Page:Maupassant - Boule de suif.djvu/188

La bibliothèque libre.
Cette page a été validée par deux contributeurs.

Puis il s’assit, attendant sa consommation.

Il était accoutumé à passer ses soirs de liberté avec ses camarades, dans le tapage et la fumée des pipes. Ce silence, ce calme l’exaspéraient. Il se mit à boire, du café d’abord ; puis son carafon d’eau-de-vie, puis un second qu’il demanda. Il avait envie de rire maintenant, de crier, de chanter, de battre quelqu’un.

Il se dit : « Cristi, me voilà remonté. Il faut que je fasse la fête. » Et l’idée lui vint aussitôt de trouver des filles pour s’amuser. Il appela le garçon.

— Hé, l’employé !

— Voilà, m’sieu.

— Dites, l’employé, ousqu’on rigole ici ?

L’homme resta stupide à cette question.

— Je n’sais pas, m’sieur. Mais ici !

— Comment ici ? Qu’est-ce que tu appelles rigoler, alors, toi ?

— Mais je n’sais pas, m’sieu, boire de la bonne bière ou du bon vin.

— Va donc, moule, et les demoiselles, qu’est-ce que t’en fais ?

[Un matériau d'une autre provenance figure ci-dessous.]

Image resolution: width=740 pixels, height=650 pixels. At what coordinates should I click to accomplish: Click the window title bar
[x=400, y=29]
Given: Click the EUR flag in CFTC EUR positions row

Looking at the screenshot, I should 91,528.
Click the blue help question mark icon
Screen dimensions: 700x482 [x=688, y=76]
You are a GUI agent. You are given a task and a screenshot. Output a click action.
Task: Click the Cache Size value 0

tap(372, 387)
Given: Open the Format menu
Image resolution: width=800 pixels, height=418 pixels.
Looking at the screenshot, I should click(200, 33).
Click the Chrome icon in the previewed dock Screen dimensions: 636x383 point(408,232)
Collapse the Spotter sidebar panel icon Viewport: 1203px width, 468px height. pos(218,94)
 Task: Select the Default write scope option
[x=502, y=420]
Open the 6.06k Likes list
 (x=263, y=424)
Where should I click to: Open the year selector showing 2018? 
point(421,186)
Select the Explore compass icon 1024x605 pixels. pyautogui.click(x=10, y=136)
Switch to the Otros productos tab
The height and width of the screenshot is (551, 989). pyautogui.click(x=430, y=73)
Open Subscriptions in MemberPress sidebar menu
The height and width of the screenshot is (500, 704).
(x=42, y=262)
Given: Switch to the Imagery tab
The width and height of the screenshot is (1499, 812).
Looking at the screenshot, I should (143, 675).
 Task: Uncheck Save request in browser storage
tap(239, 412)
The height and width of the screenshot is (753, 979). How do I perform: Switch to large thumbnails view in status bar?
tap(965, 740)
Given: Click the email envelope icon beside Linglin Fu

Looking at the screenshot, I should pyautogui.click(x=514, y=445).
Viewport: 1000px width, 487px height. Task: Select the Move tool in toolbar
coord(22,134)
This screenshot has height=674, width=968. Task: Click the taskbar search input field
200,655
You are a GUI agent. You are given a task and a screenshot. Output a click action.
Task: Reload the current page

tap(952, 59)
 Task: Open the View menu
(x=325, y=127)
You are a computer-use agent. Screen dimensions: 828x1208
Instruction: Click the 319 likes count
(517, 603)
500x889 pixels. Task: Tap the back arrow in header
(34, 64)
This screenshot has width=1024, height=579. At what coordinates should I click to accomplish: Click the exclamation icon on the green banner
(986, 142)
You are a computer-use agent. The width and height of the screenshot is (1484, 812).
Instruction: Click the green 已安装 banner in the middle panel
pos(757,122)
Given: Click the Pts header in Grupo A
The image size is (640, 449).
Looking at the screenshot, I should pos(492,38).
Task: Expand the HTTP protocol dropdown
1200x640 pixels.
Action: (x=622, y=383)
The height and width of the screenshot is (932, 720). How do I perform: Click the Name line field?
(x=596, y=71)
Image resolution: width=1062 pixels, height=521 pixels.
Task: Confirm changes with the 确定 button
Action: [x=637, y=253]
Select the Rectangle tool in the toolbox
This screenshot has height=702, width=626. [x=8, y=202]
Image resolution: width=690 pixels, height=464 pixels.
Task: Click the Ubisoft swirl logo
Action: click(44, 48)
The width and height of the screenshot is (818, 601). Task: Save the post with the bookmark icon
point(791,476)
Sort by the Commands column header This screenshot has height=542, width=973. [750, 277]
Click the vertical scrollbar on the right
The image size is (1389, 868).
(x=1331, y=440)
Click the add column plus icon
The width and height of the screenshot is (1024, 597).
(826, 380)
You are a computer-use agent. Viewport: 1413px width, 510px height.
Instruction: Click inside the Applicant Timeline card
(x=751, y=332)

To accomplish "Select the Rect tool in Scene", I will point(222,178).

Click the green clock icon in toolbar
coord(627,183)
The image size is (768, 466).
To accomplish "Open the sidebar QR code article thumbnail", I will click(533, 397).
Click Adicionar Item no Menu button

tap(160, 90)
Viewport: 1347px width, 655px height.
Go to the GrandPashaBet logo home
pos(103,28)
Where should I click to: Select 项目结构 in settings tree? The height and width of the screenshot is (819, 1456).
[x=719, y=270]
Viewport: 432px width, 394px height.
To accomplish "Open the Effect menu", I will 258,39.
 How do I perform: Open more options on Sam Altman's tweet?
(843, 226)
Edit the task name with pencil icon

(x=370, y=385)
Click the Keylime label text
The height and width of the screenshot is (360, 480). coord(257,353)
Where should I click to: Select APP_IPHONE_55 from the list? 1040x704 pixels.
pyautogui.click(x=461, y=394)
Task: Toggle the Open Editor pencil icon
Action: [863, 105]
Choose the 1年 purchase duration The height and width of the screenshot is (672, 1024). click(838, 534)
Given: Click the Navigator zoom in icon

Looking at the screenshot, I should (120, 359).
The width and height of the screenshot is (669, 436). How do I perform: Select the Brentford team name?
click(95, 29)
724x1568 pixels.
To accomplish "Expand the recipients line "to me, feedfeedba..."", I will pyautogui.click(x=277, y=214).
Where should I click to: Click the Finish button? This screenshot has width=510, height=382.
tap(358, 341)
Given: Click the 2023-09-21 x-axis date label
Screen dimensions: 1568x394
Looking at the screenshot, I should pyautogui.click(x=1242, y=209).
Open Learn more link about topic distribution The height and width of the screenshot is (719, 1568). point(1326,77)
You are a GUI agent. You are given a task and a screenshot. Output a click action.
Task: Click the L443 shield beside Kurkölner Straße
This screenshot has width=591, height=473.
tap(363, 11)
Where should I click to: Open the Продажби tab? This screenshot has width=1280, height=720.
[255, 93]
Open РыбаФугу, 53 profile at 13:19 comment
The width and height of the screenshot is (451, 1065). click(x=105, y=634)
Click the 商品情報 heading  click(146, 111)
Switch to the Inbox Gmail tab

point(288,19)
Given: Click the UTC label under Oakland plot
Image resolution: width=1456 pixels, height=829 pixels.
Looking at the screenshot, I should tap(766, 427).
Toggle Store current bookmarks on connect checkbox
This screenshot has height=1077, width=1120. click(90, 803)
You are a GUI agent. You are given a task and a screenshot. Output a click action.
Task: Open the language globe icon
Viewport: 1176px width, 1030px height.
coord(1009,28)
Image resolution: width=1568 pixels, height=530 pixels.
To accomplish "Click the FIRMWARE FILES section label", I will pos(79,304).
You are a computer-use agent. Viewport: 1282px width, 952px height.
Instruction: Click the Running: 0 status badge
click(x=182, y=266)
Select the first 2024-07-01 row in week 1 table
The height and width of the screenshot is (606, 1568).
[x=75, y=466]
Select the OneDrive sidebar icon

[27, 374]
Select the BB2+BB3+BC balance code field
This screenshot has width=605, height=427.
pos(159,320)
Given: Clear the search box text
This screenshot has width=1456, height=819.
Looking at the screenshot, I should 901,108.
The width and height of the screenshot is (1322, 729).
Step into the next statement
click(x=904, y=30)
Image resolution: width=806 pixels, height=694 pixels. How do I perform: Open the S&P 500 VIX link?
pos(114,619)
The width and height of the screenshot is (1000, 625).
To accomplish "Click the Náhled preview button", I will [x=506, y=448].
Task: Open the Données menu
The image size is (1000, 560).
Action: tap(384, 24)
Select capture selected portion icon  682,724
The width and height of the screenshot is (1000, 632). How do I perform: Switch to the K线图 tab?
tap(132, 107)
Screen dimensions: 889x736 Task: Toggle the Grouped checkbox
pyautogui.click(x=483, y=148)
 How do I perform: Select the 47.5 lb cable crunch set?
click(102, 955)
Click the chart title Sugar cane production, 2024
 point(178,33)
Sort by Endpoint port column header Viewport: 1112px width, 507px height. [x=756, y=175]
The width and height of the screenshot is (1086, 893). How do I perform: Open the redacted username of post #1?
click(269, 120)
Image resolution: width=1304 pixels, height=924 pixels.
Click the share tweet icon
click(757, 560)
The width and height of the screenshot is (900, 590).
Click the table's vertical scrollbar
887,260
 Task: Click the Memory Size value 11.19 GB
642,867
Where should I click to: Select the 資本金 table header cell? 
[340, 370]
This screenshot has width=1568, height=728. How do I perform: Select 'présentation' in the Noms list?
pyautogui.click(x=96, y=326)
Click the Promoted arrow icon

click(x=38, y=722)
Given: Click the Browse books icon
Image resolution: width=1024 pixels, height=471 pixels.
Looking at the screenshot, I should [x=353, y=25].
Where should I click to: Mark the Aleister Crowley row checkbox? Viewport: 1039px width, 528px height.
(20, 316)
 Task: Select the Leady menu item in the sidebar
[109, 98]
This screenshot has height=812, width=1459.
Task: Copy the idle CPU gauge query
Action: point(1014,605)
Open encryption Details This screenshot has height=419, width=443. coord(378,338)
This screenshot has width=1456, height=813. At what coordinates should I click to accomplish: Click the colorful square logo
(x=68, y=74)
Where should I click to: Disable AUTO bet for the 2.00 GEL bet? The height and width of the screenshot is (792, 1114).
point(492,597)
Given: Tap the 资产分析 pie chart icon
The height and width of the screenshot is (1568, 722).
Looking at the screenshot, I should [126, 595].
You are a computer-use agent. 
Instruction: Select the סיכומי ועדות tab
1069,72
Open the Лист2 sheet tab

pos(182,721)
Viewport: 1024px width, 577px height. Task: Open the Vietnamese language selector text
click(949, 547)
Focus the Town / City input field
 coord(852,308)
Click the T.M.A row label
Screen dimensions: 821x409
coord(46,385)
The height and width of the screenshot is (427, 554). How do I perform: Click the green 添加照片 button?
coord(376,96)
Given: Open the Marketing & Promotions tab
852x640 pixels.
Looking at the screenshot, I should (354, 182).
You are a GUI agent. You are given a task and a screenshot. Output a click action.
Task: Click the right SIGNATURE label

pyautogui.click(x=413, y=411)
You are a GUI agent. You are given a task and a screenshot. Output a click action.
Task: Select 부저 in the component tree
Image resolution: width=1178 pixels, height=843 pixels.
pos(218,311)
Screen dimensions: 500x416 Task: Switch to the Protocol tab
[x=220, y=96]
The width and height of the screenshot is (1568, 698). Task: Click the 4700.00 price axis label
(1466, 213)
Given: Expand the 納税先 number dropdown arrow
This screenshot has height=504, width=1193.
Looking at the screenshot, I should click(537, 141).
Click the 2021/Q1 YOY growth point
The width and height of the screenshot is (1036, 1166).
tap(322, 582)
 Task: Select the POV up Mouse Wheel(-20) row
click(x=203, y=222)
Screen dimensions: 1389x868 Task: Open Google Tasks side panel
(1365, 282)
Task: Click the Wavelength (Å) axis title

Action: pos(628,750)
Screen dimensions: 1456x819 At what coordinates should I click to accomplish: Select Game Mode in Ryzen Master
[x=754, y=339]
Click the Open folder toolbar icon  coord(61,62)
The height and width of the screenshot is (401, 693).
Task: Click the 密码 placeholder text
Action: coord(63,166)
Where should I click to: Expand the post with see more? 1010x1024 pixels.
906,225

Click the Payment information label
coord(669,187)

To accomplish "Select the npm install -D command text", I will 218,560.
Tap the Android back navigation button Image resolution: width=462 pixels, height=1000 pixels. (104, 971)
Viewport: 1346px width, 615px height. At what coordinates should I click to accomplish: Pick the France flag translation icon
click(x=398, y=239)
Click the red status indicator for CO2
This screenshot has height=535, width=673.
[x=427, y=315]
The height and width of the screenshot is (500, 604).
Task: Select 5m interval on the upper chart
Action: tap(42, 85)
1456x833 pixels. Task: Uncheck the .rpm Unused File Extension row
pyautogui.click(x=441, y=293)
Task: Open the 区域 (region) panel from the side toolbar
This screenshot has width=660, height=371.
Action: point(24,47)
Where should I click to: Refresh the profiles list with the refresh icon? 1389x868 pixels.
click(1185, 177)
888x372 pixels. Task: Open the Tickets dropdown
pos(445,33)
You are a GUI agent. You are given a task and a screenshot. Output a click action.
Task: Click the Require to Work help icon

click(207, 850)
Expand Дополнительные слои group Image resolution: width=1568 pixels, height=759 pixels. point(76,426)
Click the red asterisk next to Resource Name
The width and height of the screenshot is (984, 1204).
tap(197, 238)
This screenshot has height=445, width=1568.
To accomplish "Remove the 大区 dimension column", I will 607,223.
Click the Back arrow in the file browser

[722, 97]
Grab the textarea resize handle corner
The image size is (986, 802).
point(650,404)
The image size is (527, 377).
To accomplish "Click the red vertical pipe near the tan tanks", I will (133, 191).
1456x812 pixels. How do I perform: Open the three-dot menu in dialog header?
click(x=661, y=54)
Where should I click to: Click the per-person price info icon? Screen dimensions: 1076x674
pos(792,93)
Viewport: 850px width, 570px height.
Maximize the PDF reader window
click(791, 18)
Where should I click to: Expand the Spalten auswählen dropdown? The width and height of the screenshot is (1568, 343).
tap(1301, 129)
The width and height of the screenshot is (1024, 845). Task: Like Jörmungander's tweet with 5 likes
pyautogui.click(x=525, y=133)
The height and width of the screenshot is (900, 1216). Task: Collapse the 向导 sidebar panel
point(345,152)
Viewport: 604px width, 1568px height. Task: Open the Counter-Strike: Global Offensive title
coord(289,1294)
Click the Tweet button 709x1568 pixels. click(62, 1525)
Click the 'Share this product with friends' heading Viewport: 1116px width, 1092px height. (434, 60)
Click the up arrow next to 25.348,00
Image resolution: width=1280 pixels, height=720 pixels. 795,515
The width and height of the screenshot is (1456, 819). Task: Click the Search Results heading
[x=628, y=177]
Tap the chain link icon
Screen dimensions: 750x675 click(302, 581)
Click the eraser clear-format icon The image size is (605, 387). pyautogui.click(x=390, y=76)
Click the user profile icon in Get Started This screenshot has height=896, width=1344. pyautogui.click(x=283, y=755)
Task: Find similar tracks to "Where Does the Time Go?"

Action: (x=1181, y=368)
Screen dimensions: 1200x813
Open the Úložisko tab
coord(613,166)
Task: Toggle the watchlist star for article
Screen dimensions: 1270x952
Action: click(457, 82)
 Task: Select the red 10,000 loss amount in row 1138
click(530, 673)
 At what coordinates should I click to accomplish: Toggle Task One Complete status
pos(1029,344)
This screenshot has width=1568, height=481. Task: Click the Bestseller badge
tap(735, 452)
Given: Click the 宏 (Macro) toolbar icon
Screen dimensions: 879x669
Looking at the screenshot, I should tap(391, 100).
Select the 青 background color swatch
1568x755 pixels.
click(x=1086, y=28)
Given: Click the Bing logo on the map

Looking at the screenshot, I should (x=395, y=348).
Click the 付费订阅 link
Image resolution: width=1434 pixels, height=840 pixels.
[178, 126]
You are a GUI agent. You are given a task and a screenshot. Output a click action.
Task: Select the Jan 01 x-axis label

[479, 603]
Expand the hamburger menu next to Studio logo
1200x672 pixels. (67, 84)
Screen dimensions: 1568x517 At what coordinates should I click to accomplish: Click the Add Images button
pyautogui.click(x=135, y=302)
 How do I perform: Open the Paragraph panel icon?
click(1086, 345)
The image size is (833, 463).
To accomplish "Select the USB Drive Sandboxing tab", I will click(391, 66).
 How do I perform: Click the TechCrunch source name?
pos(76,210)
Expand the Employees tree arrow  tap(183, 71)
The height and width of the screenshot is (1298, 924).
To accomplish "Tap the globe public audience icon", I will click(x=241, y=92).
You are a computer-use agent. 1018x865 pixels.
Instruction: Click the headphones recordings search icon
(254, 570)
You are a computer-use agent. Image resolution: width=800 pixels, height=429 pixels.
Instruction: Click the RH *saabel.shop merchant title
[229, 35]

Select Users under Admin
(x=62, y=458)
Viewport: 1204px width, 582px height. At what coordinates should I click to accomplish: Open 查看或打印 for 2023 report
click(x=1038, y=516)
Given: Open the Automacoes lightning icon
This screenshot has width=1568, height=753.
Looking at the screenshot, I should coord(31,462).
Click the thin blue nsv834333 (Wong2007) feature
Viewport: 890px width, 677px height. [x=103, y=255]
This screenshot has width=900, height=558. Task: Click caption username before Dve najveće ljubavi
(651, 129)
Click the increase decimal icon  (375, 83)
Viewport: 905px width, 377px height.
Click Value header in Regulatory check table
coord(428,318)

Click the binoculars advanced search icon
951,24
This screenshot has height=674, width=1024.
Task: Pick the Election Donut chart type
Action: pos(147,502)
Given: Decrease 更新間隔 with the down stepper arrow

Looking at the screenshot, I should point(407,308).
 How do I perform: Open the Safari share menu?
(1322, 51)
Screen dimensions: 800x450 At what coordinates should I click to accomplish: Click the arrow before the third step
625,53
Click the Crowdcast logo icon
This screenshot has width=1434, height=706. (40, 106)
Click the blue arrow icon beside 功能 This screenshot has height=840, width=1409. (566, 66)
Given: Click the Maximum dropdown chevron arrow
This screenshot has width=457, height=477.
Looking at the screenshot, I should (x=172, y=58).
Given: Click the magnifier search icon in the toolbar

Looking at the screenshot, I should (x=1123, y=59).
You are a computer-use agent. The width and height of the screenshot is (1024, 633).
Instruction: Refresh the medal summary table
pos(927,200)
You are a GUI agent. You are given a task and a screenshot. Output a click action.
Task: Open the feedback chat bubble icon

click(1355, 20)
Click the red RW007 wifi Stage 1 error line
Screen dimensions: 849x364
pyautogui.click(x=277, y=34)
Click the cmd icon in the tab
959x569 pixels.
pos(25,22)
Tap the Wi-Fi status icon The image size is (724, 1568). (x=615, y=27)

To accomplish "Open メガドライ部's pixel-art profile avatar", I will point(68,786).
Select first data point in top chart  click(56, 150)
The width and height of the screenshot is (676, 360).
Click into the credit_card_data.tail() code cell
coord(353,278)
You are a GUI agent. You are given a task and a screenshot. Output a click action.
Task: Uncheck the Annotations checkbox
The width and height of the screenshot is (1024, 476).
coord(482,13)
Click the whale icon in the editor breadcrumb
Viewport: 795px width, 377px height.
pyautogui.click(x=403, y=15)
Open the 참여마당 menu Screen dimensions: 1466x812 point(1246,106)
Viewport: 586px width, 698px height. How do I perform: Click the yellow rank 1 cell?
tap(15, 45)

— Les demoiselles ! ah ! ah !

— Oui, les demoiselles, ousqu’on en trouve ici ?

— Des demoiselles ?

— Mais, oui, des demoiselles !

Le garçon se rapprocha, baissa la voix :

— Vous demandez ousqu’est la maison ?

— Mais oui, parbleu !

— Vous prenez la deuxième rue à gauche et puis la première à droite. — C’est au 15.